The study found that the risk of new long-COVID complications declined over time in both hospitalized and non-hospitalized patients, “which is good news,” Al-Ali said. Meanwhile, for people who didn’t need to go to the hospital—most people who had COVID—the risk of death was “negligible” after a year.
But for patients who required hospitalization, the threat of death “remained elevated even at the third year,” the researchers say. Patients who required hospitalization faced a much greater health burden, about 90 DALYs per 1,000 people, compared with about 10 DALYs per 1,000 people for non-hospitalized patients. (For comparison, heart disease and cancer both cause about 50 DALYs per 1,000 people.)
“The difference in DALYs between the two groups should not be interpreted to mean that people who developed long COVID from a less severe acute illness are not suffering significantly as a result of their long COVID symptoms,” said Dr. David Putrino, director of the Cohen Complex Chronic Disease Recovery Center at the Mount Sinai School of Medicine. “It just means that three years later they are experiencing significantly less life-threatening sequelae than those who initially required hospitalization.”

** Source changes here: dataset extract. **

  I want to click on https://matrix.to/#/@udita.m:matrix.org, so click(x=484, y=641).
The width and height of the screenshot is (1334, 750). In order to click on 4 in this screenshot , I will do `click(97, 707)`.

The persistent presence of long COVID-19 strengthens the idea that this is no ordinary virus: Scientists believe that viral persistence, chronic inflammation and a dysfunctional immune system are all involved, but more research is needed.
What are the prospects for tackling Long COVID?
As for the question of what Long COVID actually means — how long it lasts — Al-Ali said the science is still evolving, describing it as “a complex web of more than 80 health problems,” some of which can have lifelong negative effects on patients, like stroke and heart disease.
“We don't know what we don't know,” Al Ali said. “This is three years out. We don't know what's going to happen in 10 years.” The group hopes to convince funders to continue following the patient cohort for at least that long, he said.
For these and other reasons, researchers have led a drive to accelerate trials of long-term COVID-19 treatments, though earlier efforts have been criticized as wasting money and precious time. Appearing before a U.S. Senate committee in January, Al Ali told committee members that at least 20 million people in the country are on long-term COVID-19 treatments. Globally, the number is estimated to be at least 65 million.
The meeting was notable because it was the first congressional hearing on Long COVID since the pandemic began, and researchers hope their latest work will bring renewed attention to the disease, which has a long, unpredictable future, and prompt the National Institutes of Health to put more effort into the issue.
“We need to be bolder and more ambitious in our experiments,” Al Ali said. “If we continue at our current slow pace, we are unlikely to have definitive answers for decades to come.”